- _GIVEN REQUEST 1_
In the guide to how Indian importers pay overseas suppliers, who is the Liberalised Remittance Scheme mainly for?
- _GIVEN REQUEST 2_
Carry on with the guide to how Indian importers pay overseas suppliers, starting after its final sentence.

- _EXTRACT TO READ_
§

If he pays 100% in advance via TT and the shipment gets delayed or never leaves the port, his working capital is stuck and legal recovery becomes a nightmare.
If he uses an LC without understanding documentation, a single discrepancy in the Bill of Lading or invoice can delay payment and attract heavy bank charges.
Choosing the wrong import payment terms can:
- Block your cash for months.
- Increase bank and FX costs.
- Expose you to fraud and shipment risk.
This guide breaks down how Indian importers actually pay overseas suppliers - from TT payments and LCs to open account and supplier’s credit, with a clear India-specific view of FEMA, IDPMS and RBI guidelines.
Basics of Remittance & FEMA Rules for Import Payments
In simple terms, remittance is money you send from India to an overseas party.
For importers, "remittance" or "foreign remittance" means paying an overseas supplier for goods or services, not sending money to family abroad.
If you are new to import compliance, start with the basics of IEC and AD Code before you send any overseas payment.
Liberalised Remittance Scheme vs business payments
The Liberalised Remittance Scheme (LRS) is mainly for individuals - residents can remit up to a prescribed annual limit for purposes like travel, education or overseas investments.

§

- _SUPPLIED MATERIAL_
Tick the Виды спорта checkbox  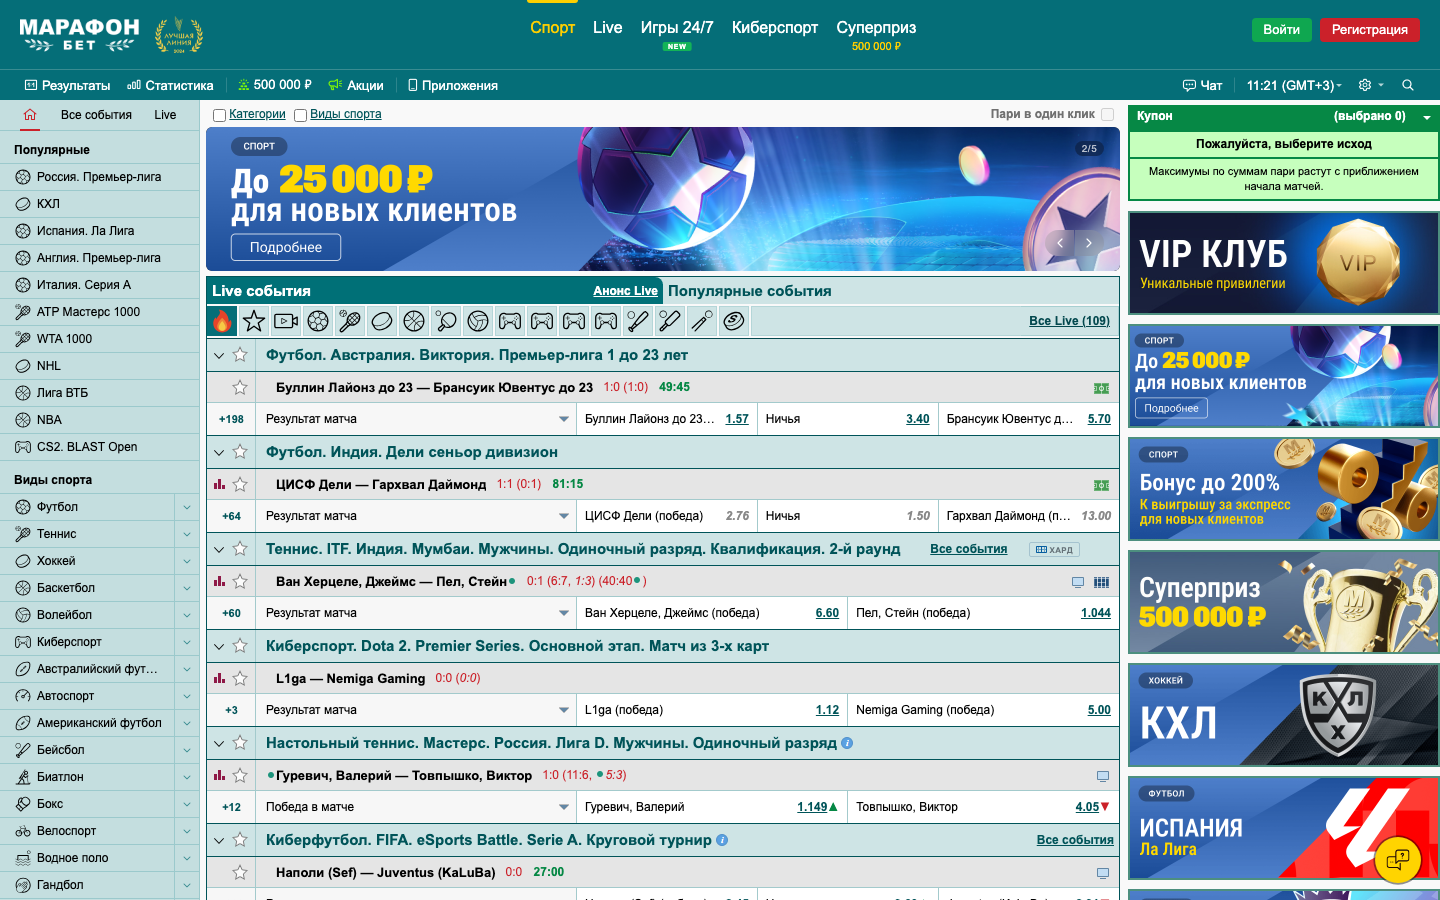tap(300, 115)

§

- _TASK OUTPUT 1_
It is mainly for individuals.

- _TASK OUTPUT 2_
For proper business import payments, your transactions fall under:
- Current account transactions regulated by FEMA and RBI.
- Import of goods and services covered by the Master Direction - Import of Goods and Services.
Here, the focus is on:
- Correct purpose code selection.
- Routing through an Authorised Dealer (AD) Category-I bank.
- Providing evidence of import (Bill of Entry, invoices, etc.).
High-level FEMA rules for import payments
Under the Master Direction, RBI allows imports subject to conditions laid down under FEMA and the Foreign Trade Policy.
Key points include:
- Imports must be routed through AD Category-I banks, who check the transaction and documents.
- Banks follow normal banking procedures, UCPDC, KYC and AML checks while opening LCs or sending TT.
- Earlier, import payments generally had to be settled within 6 months, under the new EXIM framework, timelines are linked more closely to contractual terms and sector-specific rules (your bank will still monitor overdue bills).
IDPMS, Bill of Entry and "evidence of import"
The Import Data Processing and Monitoring System (IDPMS) is RBI’s system to track all import payments from India.
- Customs sends Bill of Entry (BoE) data to IDPMS.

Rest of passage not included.